BEGIN Text section

If you expect to create many files smaller than the default block size, you can set a smaller block size to minimize the amount of space wasted on disk. Note, however, that setting a smaller block size may limit the maximum size of the file system, and can cause additional runtime overhead, particularly for files greater than the selected block size.

File system geometry

If your system uses striped storage such as RAID5, you can improve performance by aligning data and metadata with the underlying storage geometry at mkfs time. For software RAID (LVM or MD) and some enterprise hardware storage, this information is queried and set automatically, but in many cases the administrator must specify this geometry manually with mkfs at the command line.

Refer to the Storage Administration Guide for further information about creating and maintaining these file systems.

External journals

Metadata-intensive workloads mean that the log section of a journaling file system (such as ext4 and XFS) is updated extremely frequently. To minimize seek time from file system to journal, you can place the journal on dedicated storage. Note, however, that placing the journal on external storage that is slower than the primary file system can nullify any potential advantage associated with using external storage.

Warning

Ensure that your external journal is reliable. The loss of an external journal device will cause file system corruption.

External journals are created at mkfs time, with journal devices being specified at mount time. Refer to the mke2fs(8), mkfs.xfs(8), and mount(8) man pages for further information.

7.1.2. Mount Options

Barriers

A write barrier is a kernel mechanism used to ensure that file system metadata is correctly written and ordered on persistent storage, even when storage devices with volatile write caches lose power. File systems with write barriers enabled also ensure that any data transmitted via fsync() persists across a power outage. Red Hat Enterprise Linux enables barriers by default on all hardware that supports them.

However, enabling write barriers slows some applications significantly; specifically, applications that use fsync() heavily, or create and delete many small files. For storage with no volatile write cache, or in the rare case where file system inconsistencies and data loss after a power loss is acceptable, barriers can be disabled by using the nobarrier mount option. For further information, refer to the Storage Administration Guide.

Access Time (noatime)

END Text section
BEGIN Stored records

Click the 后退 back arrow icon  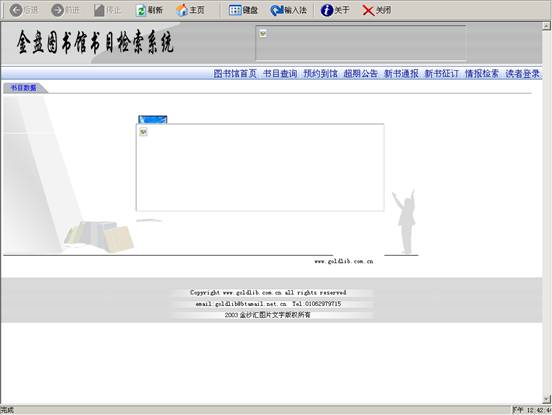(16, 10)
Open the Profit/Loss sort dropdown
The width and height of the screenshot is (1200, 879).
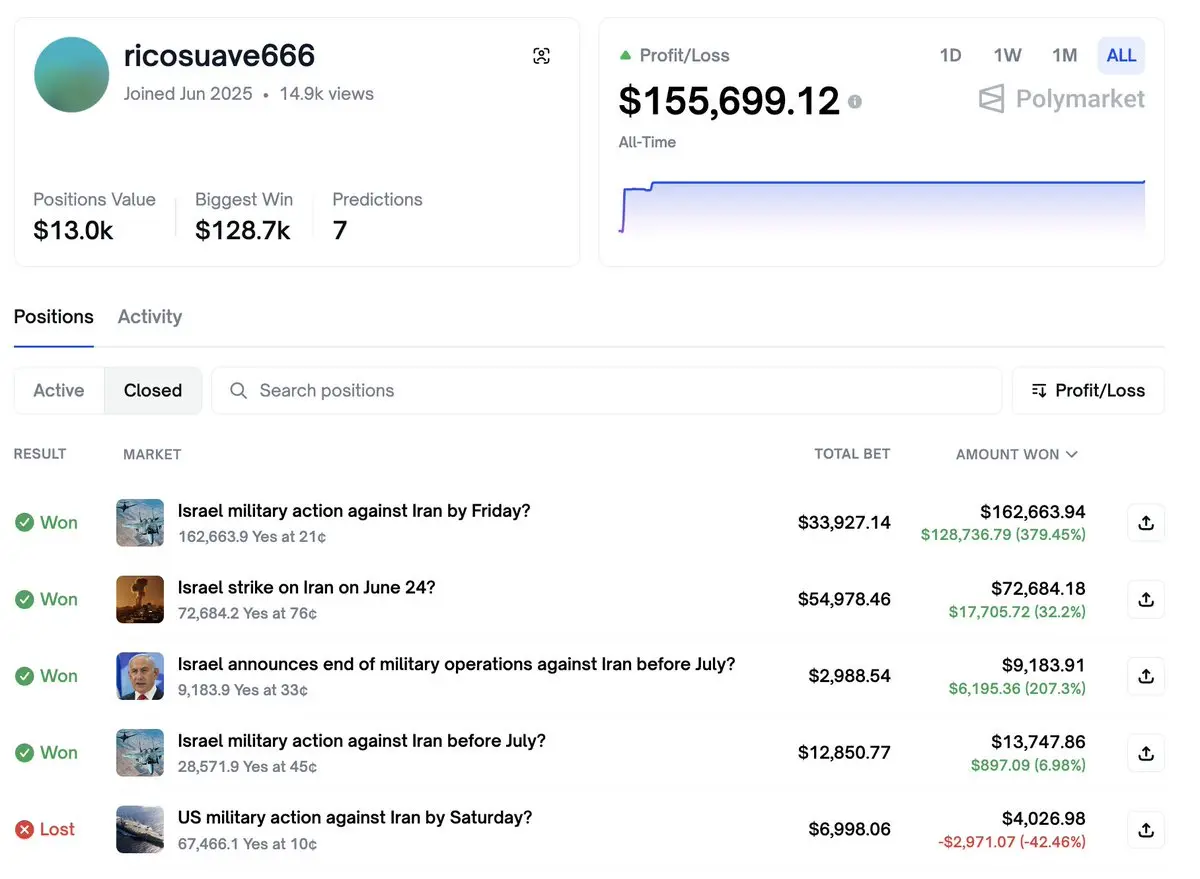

END Stored records
BEGIN Stored records

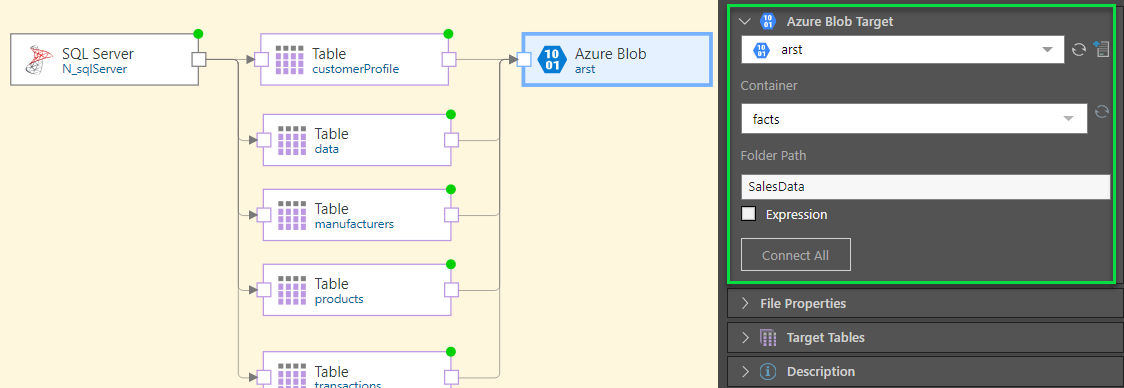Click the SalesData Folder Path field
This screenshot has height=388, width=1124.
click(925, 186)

END Stored records

• [Things to do]:
1) Decide whether each statement agrees with the file system text, answering yes or no and quoting the words of the text that settle it: (a) Red Hat Enterprise Linux disables write barriers by default. (b) Losing an external journal device causes file system corruption. (c) External journals are created at mount time.
2) Extract the passage of the file system text from "Metadata-intensive workloads mean" to "file system corruption.", copying it word for word.
Use only the file system text to complete these tasks; the entries do not apply.

• [Results for each task]:
1)
(a) No: "Red Hat Enterprise Linux enables barriers by default on all hardware that supports them."
(b) Yes: "The loss of an external journal device will cause file system corruption."
(c) No: "External journals are created at mkfs time, with journal devices being specified at mount time."

2)
Metadata-intensive workloads mean that the log section of a journaling file system (such as ext4 and XFS) is updated extremely frequently. To minimize seek time from file system to journal, you can place the journal on dedicated storage. Note, however, that placing the journal on external storage that is slower than the primary file system can nullify any potential advantage associated with using external storage.

Warning

Ensure that your external journal is reliable. The loss of an external journal device will cause file system corruption.